Wikipedia is not only a resource for students with research papers, but also a very useful tool for Natural Language Processing researchers. This dataset consists of nearly 1.9 billion words from more than 4 million Wikipedia articles that can be searched by words, phrases, and paragraphs.
Subjects of this dataset consist mostly of male and female adults, ranging between the ages of 18-20 years old, from various ethnicities. The objective of this dataset is to help distinguish not only between genders but also emotions. As part of the dataset, images with a resolution of 180*200 pixels were taken of the female and female subjects. In total, nearly 400 individuals participated with 20 images taken per each subject. Now, anyone can download this dataset as a zip file.

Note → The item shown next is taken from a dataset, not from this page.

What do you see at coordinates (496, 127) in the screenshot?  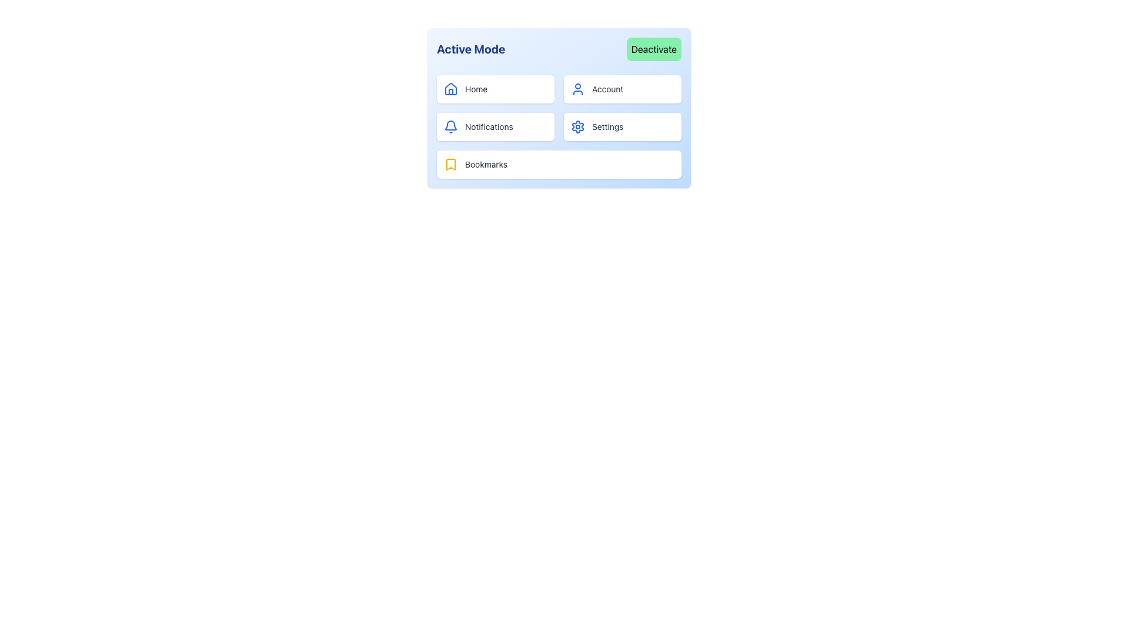 I see `the Button-like interactive card for accessing notifications, which is located below the 'Home' card and to the left of the 'Settings' card in the grid layout` at bounding box center [496, 127].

Ham or spam? This dataset helps predict whether a text is ham (legit) or spam. Consisting of more than 5,500 messages in English, this dataset is beginner-friendly and simple to comprehend. By using a comma-separated value format and one message per line made up of two columns: v1, ham or spam, and v2, the raw text this data set is novice approved.
Like the Spam SMS Classifier dataset, this dataset is beginner-friendly and useful in understanding the techniques and deep learning recognition pattern of real-world data. With over 70,000, 28x28, grayscale pixel images, this set was created to replace the original MNIST dataset to become the new benchmark for algorithms. In this dataset each pixel has a pixel-value integer running from 0 to 255 associated with it, the bigger numbers representing the darkest pixel.
Used often to help with classification problems in machine learning, this dataset describes the cell nuclei characteristics present in the image with the following real-valued features:
Texture (standard deviation of gray-scale values)
Compactness (perimeter^2 / area - 1.0)
Used by R.A. Fisher, statistical science genius, in 1936 this dataset can still be used to build simple projects in machine learning algorithms and is beginner-friendly. The dataset is small and consists of four attributes all measured in centimeters: sepal length, sepal width, petal length and petal width with three classes: Virginica, Setosa and Versicolor.
Creating datasets for machine learning is a laborious human task, but luckily there are several public datasets available. The datasets mentioned above are user-friendly, but rest assured there are plenty of other accessible datasets available for use, regardless of your project or use case.